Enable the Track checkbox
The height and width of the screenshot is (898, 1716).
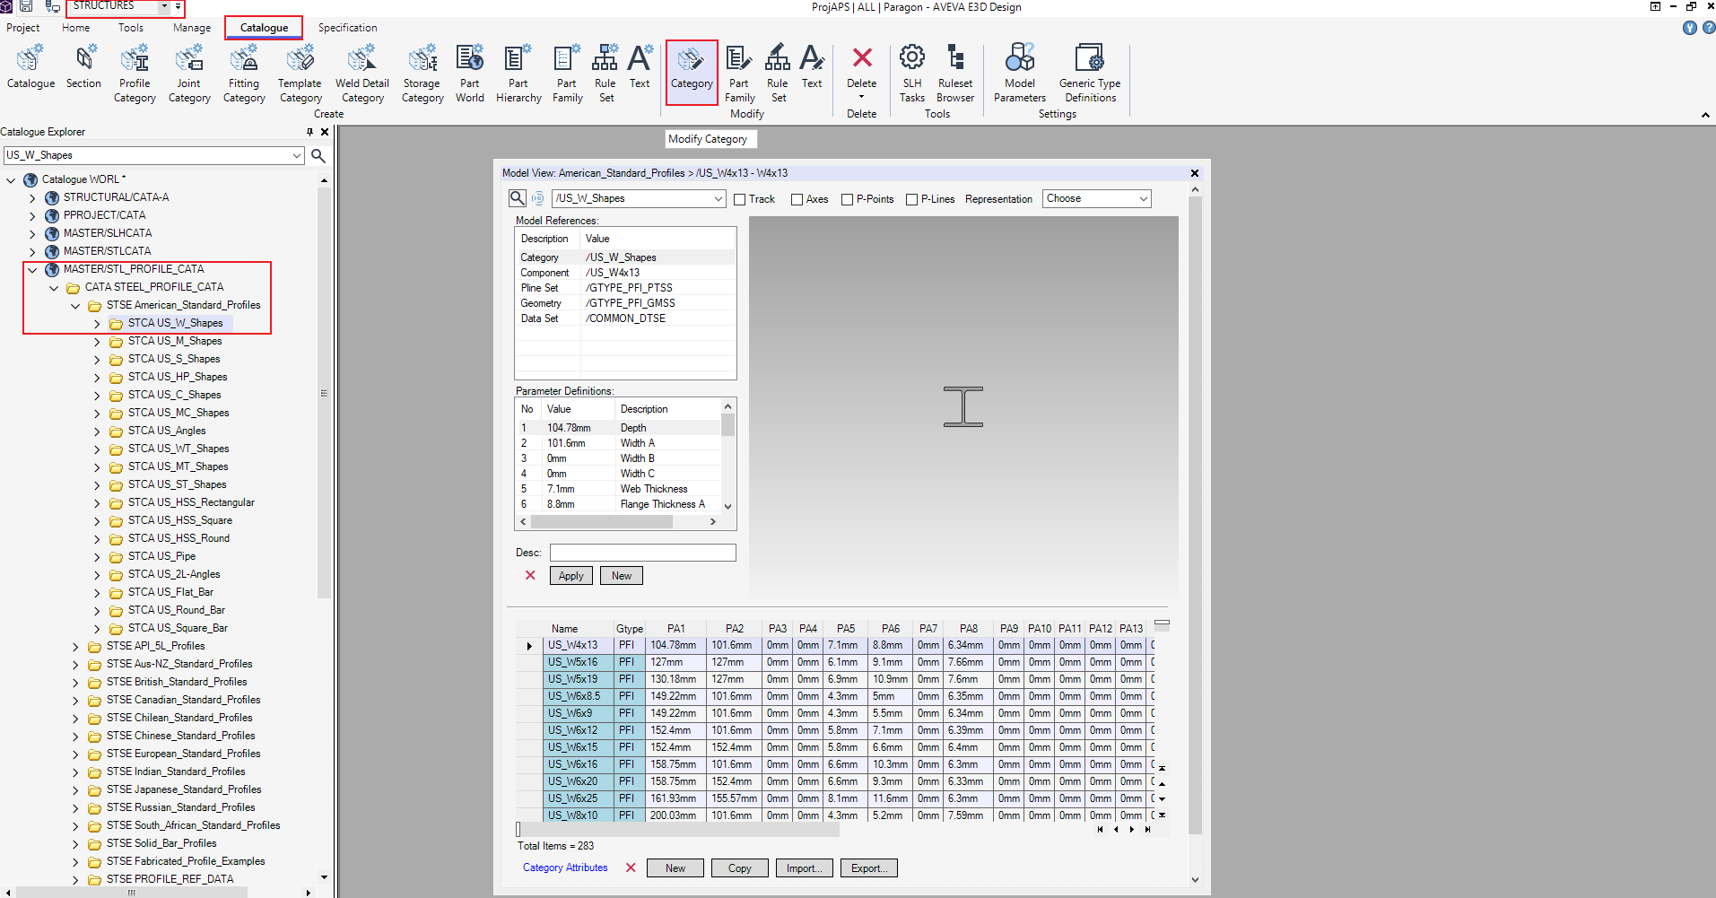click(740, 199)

☆ ☆ ☆ ☆ ☆

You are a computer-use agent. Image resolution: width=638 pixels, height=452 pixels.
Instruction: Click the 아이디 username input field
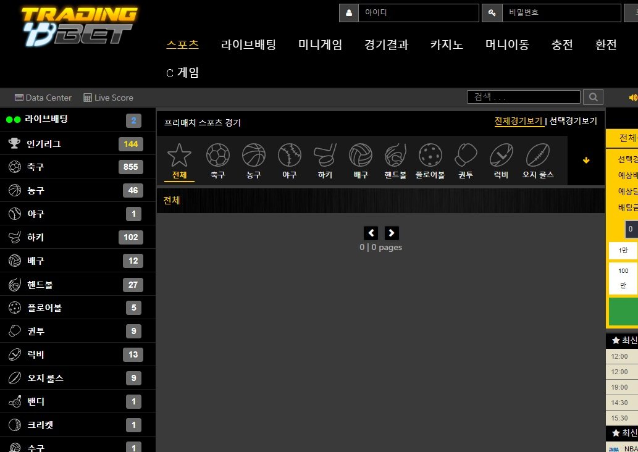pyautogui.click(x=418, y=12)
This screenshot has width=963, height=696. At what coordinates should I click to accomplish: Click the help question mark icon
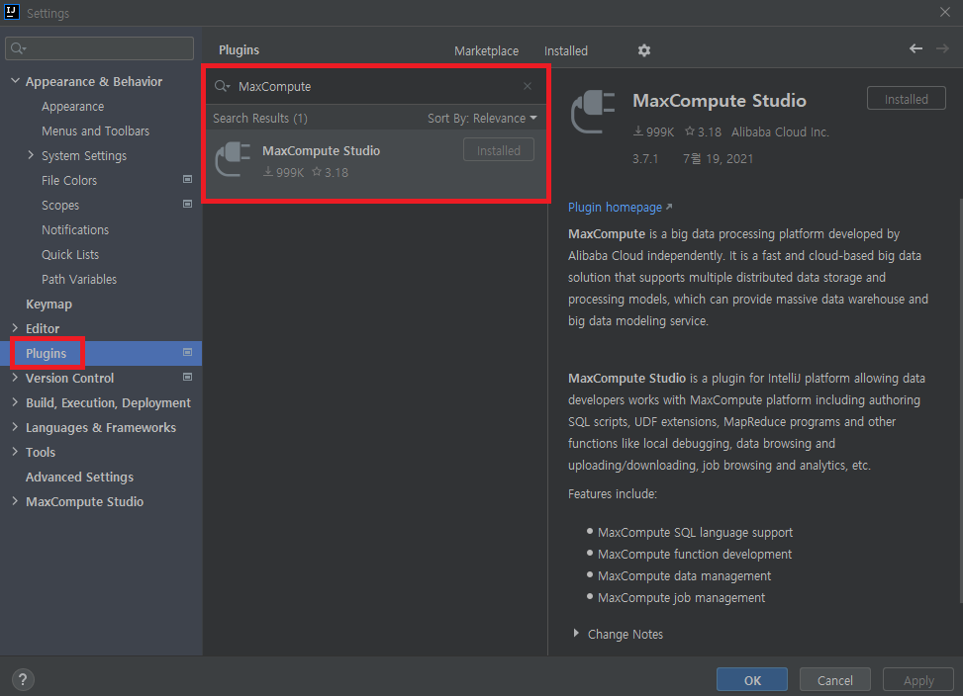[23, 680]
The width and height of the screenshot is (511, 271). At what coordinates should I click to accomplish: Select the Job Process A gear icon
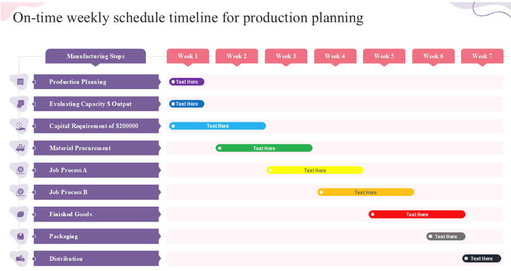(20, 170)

☆ ☆ ☆ ☆ ☆

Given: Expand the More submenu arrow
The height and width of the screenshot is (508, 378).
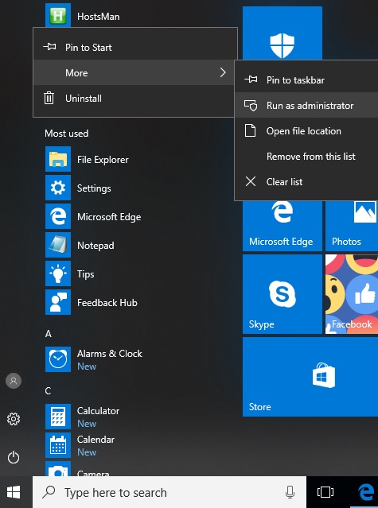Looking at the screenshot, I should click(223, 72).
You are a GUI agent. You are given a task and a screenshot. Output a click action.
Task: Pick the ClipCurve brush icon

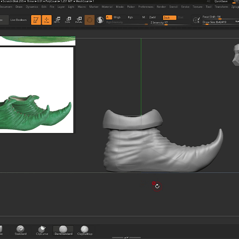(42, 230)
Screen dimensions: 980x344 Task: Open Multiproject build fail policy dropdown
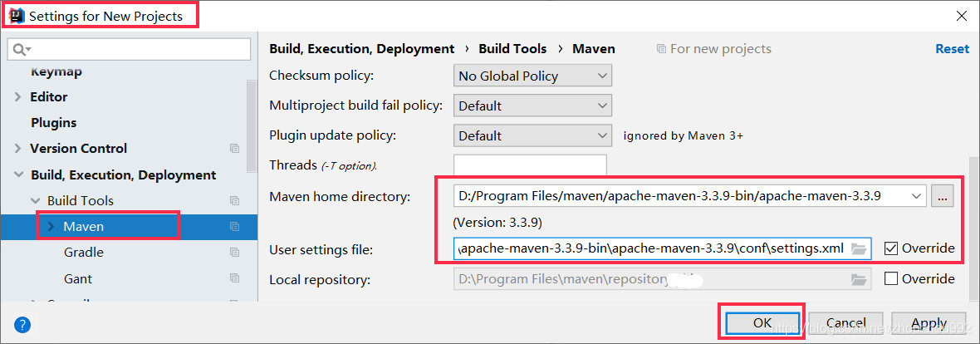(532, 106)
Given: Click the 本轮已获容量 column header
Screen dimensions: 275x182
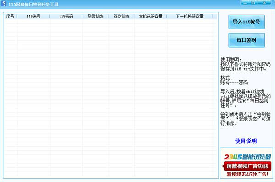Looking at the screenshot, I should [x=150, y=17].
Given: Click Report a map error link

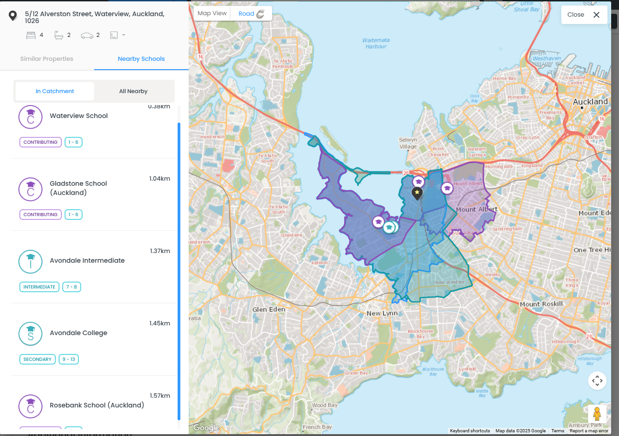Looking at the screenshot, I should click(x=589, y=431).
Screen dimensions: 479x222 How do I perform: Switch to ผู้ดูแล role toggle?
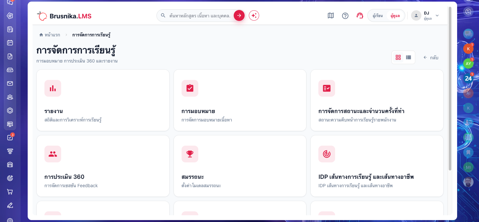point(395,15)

☆ ☆ ☆ ☆ ☆

# WHAT TO WORK ON:
Within the listing, count the lines that contain the word "agent", and give the count by itself.

# TASK OUTPUT:
2